WASHINGTON—U.S. Representatives Stephanie Murphy and Darren Soto introduced the Little Wekiva River Protection Act, which would add the Little Wekiva River to the National Park Service’s Wild and Scenic Rivers program, a designation that would provide the river with federal funding and other forms of federal support so that the river, once restored, can be preserved for present and future generations. Earlier this month, Murphy visited the Seminole County river to view the ecological damage it has suffered in recent years, and then quickly partnered with Soto, a member of the Natural Resources Committee, to address the problem. The Little Wekiva River used to be more than four feet deep and was enjoyed by individuals on kayaks, canoes, and small motor craft. Recently, the river has been rapidly overwhelmed by silt and debris, resulting in some areas becoming completely dry.
“During my visit to the Little Wekiva River this month, I was struck by the environmental damage I saw,” said Murphy. “The degradation has severely limited the ability of residents to enjoy the river, created an increased risk of flooding, and destroyed animal and plant habitats. Alongside local advocates, I am working to save the river before it’s too late. This bill is one of numerous steps I have taken to protect this natural treasure so it can be enjoyed by Floridians for generations to come.”

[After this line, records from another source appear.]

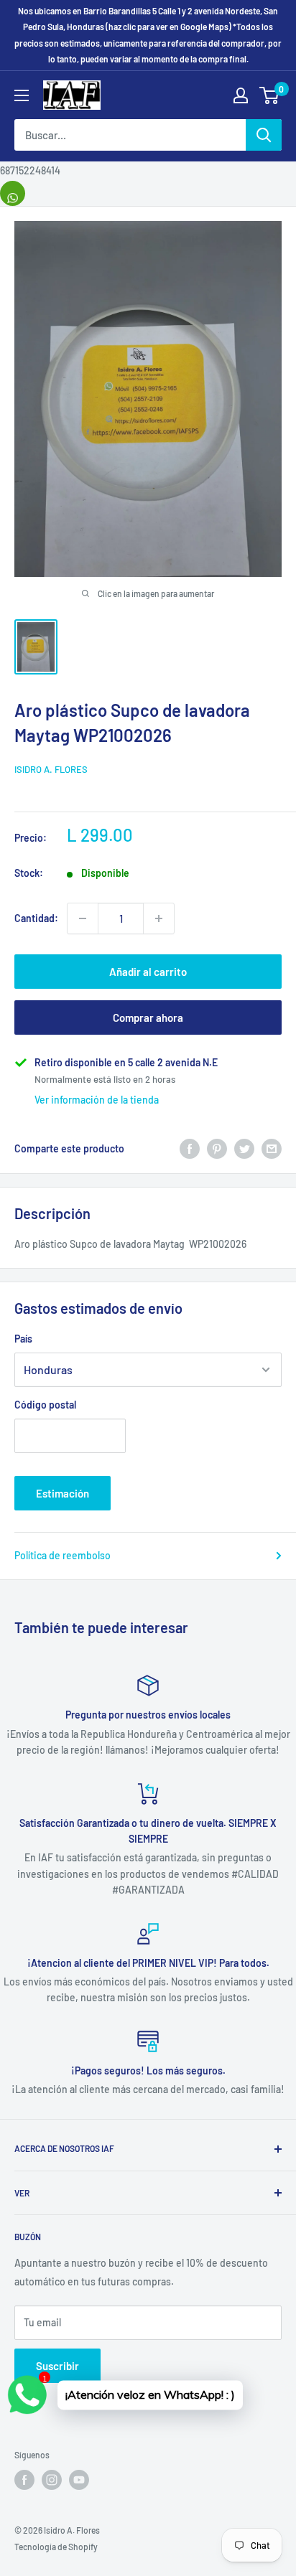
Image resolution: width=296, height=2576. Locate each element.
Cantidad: (36, 918)
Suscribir (57, 2365)
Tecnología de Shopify (56, 2547)
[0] (270, 95)
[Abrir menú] (21, 95)
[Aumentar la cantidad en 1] (159, 918)
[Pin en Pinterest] (217, 1148)
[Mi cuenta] (240, 95)
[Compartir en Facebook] (190, 1148)
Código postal (45, 1405)
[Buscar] (264, 135)
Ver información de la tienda (96, 1100)
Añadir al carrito (148, 971)
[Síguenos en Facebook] (24, 2480)
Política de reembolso (62, 1555)
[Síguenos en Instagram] (52, 2480)
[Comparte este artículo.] (12, 193)
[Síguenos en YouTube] (79, 2480)
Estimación (62, 1493)
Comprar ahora (148, 1017)
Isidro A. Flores (51, 769)
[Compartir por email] (272, 1148)
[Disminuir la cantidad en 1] (83, 918)
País (23, 1338)
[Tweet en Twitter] (244, 1148)
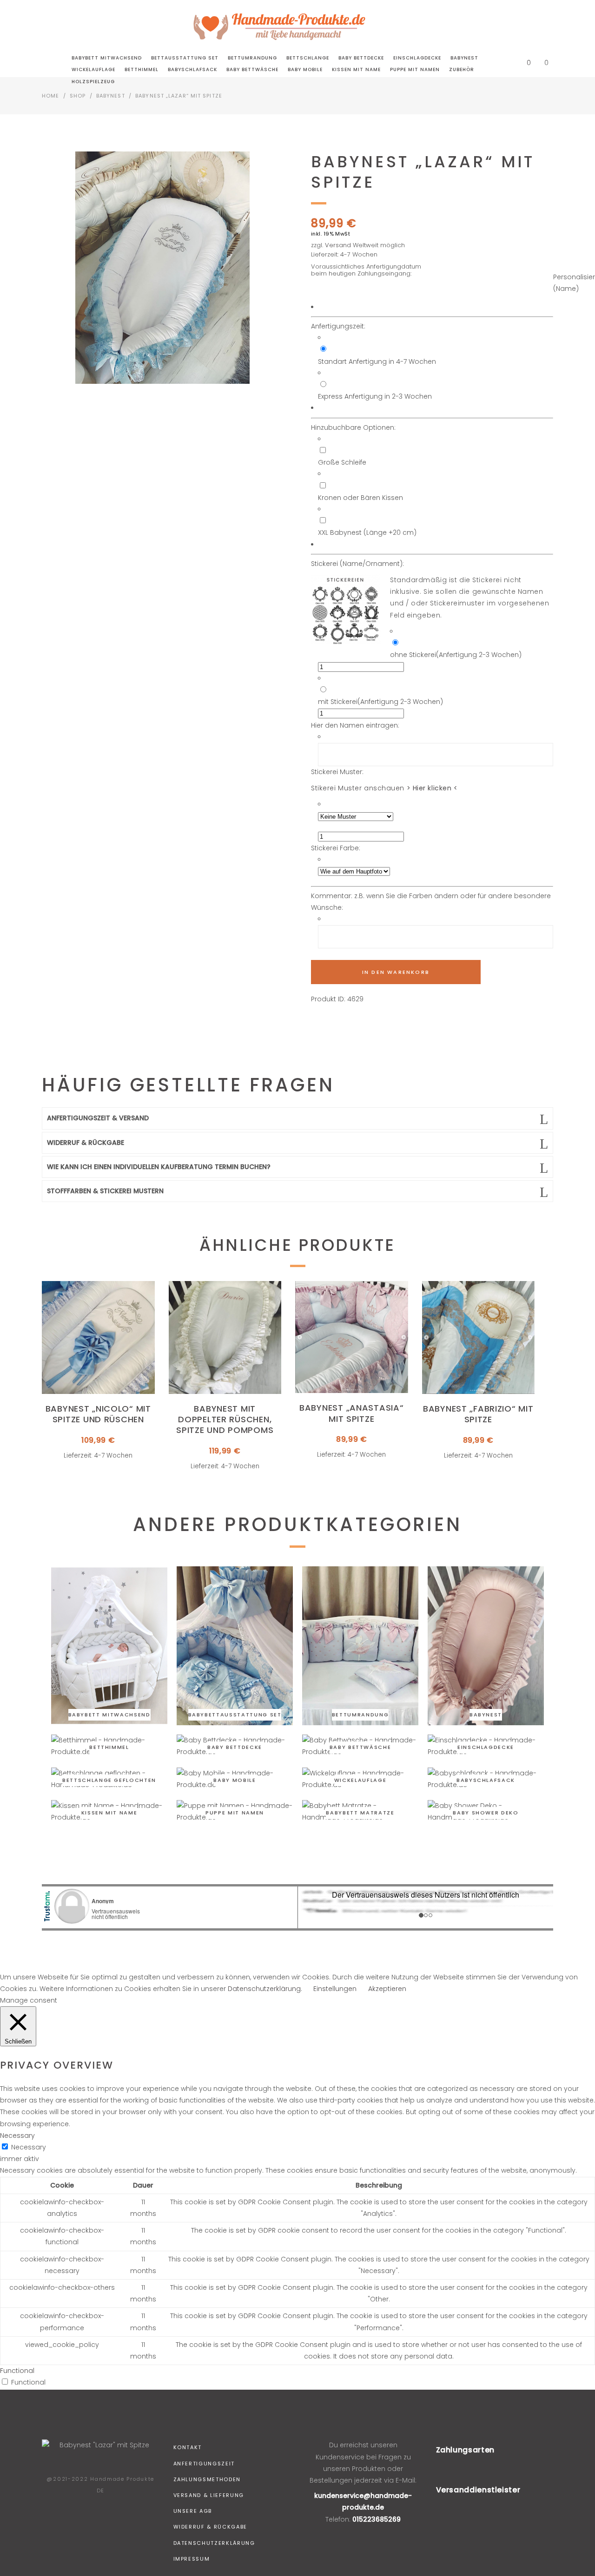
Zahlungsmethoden (207, 2479)
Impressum (191, 2559)
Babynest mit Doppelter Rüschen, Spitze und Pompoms (224, 1419)
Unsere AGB (192, 2511)
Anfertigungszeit (204, 2463)
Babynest (110, 95)
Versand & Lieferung (208, 2495)
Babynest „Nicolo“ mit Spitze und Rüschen (98, 1414)
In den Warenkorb (396, 972)
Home (50, 95)
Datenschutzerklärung (214, 2543)
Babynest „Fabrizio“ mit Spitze (478, 1414)
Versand (338, 245)
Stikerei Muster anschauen (384, 788)
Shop (78, 95)
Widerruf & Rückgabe (210, 2526)
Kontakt (187, 2447)
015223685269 (376, 2519)
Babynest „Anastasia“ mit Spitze (351, 1413)
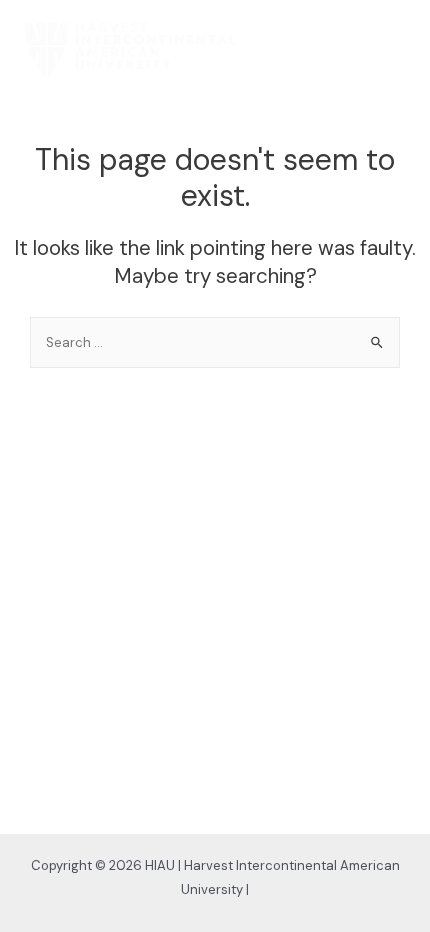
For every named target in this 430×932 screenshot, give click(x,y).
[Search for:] (215, 342)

“I am proud to work with Congresswoman Murphy and the House Committee on Natural Resources to protect the Little Wekiva River with a Wild and Scenic River designation,” said Soto. “Together, we will also work to stop the silt flows and ensure that its natural beauty is restored for future generations to enjoy.”
The Wild and Scenic Rivers program consists of rivers that have exceptional scenic, recreational, geologic, fish and wildlife, historic, cultural, or other values, and which are therefore given federal funding and other forms of support to protect them from degradation. The larger Wekiva River was added to the program in 2000. The Wekiva Wild and Scenic River System consists of the Wekiva River, along with Rock Springs Run, Wekiva Springs Run, and Black Water Creek, but the Little Wekiva River is not included. Murphy and Soto’s bill would add the Little Wekiva River to the existing Wekiva Wild and Scenic River System.
This legislation is the most recent in a series of actions taken by Murphy to save the Little Wekiva River. In June, Murphy sent a letter to the Environmental Protection Agency urging the federal agency to investigate what is causing the damage to the river and to determine whether the federal Clean Water Act may have been violated. In addition, Murphy secured in the House $688,000 to restore the river as part of a government funding bill that passed the House last month, and she is now working to get the measure through the Senate as well.